# Help me choose between two Cube emtb models



## anfos (May 1, 2021)

Hi - I've been a road cyclist for 6 years and live in a hilly area. I am planning to switch to e-mtb since there are a lot of great trails around here and would benefit from the motor.
I've narrowed it down to two Cube models

1) Cube Reaction Hybrid Performance 400 - 2021
2) Cube Reaction Hybrid Pro 500 - 2021

I'll try to describe what kind of rides I plan to do and hopefully you can help me out with which model to select.
Biggest ride is a ~70km total with ~1300m of elevation or 17km of climbing at 5% grade.

So first concern - is the 500Wh battery of the Pro model enough for such a ride? the whole ride is tarmac, then I plan to descend through the trails so an extra point would go to the Pro model for having the SR Suntour XCM34 fork which can be locked (which I guess would help with the battery range, not sure if the difference is big though?)

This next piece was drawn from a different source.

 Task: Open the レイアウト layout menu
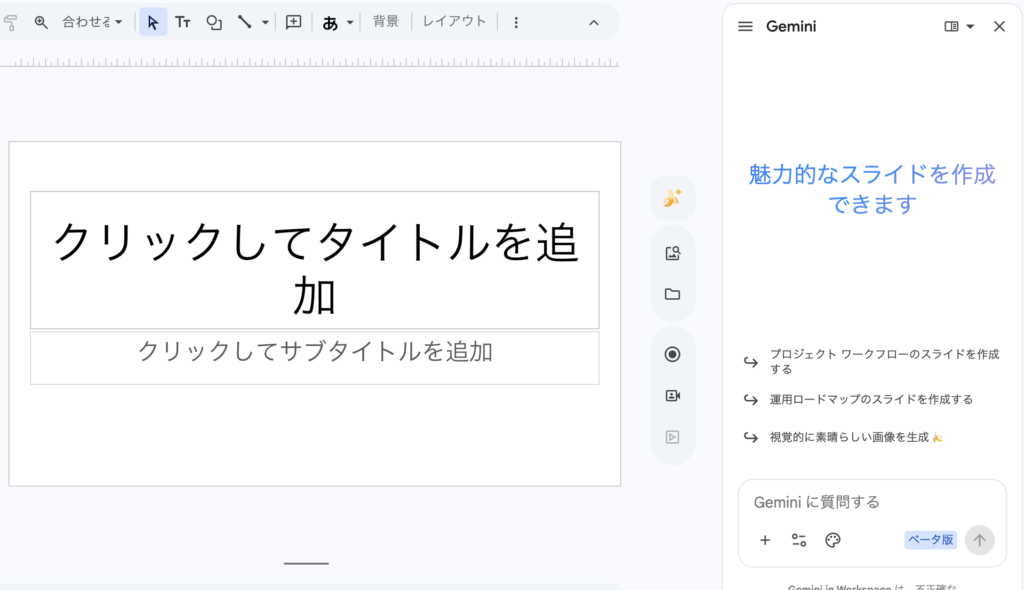tap(454, 22)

I am not planning to do any crazy trail descending, so I am guessing I won't need any upgrades if I select the pro model other than the tires and saddle.

If I select the Performance 400 model I will be able to add another 400 battery and get to the price point of the 500 model - but this one has no lockout fork, EX23 rims vs EX30 (no idea how both perform) and worse components overall.

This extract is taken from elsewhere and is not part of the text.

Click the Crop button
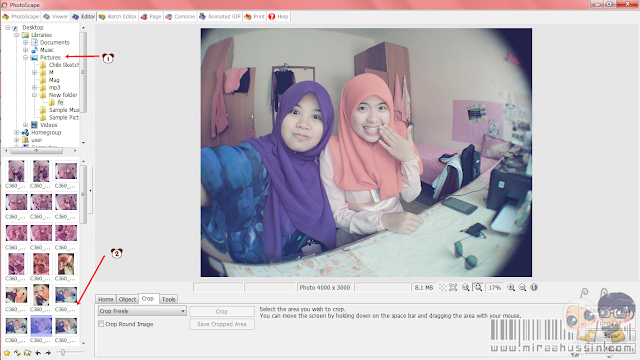The height and width of the screenshot is (360, 640). 222,311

Then there is the different motor 65nm vs 85nm which I don't know if I need.
Any pointers to help me decide would be appreciated!


----------



## rangeriderdave (Aug 29, 2008)

If you really want to ride trails ,neither . Hybrid's aren't trail bikes ,they are mostly pavement bikes that you can ride on dirt roads. Those forks wouldn't last very long riding off road . As far as battery life ,too many variables to say for sure.


----------



## anfos (May 1, 2021)

I plan to casually descent, wouldn't those bikes be the right ones in that case? nothing racing oriented - and I guess the fork can be upgraded later if needed for something better?


----------



## ozynigma (May 17, 2006)

rangeriderdave said:


> If you really want to ride trails ,neither . Hybrid's aren't trail bikes ,they are mostly pavement bikes that you can ride on dirt roads. Those forks wouldn't last very long riding off road . As far as battery life ,too many variables to say for sure.


Hybrid in Cube's naming convention simply means its an ebike, not where you can ride it. The Suntour on the 500 would probably be a reasonable fork for light XC riding, although I would always want a Rockshox or Fox myself.



anfos said:


> I plan to casually descent, wouldn't those bikes be the right ones in that case? nothing racing oriented - and I guess the fork can be upgraded later if needed for something better?


See response above, do Cube have a model above the 500 with better specification on fork and running gear? It might be worth the extra rather than replacing components. I would go the 500 over the 400 based on spec alone.

Personally I am looking at a dual suspension ebike for myself and the Cube Stereo Hybrid 120 ticks a lot of the boxes.


----------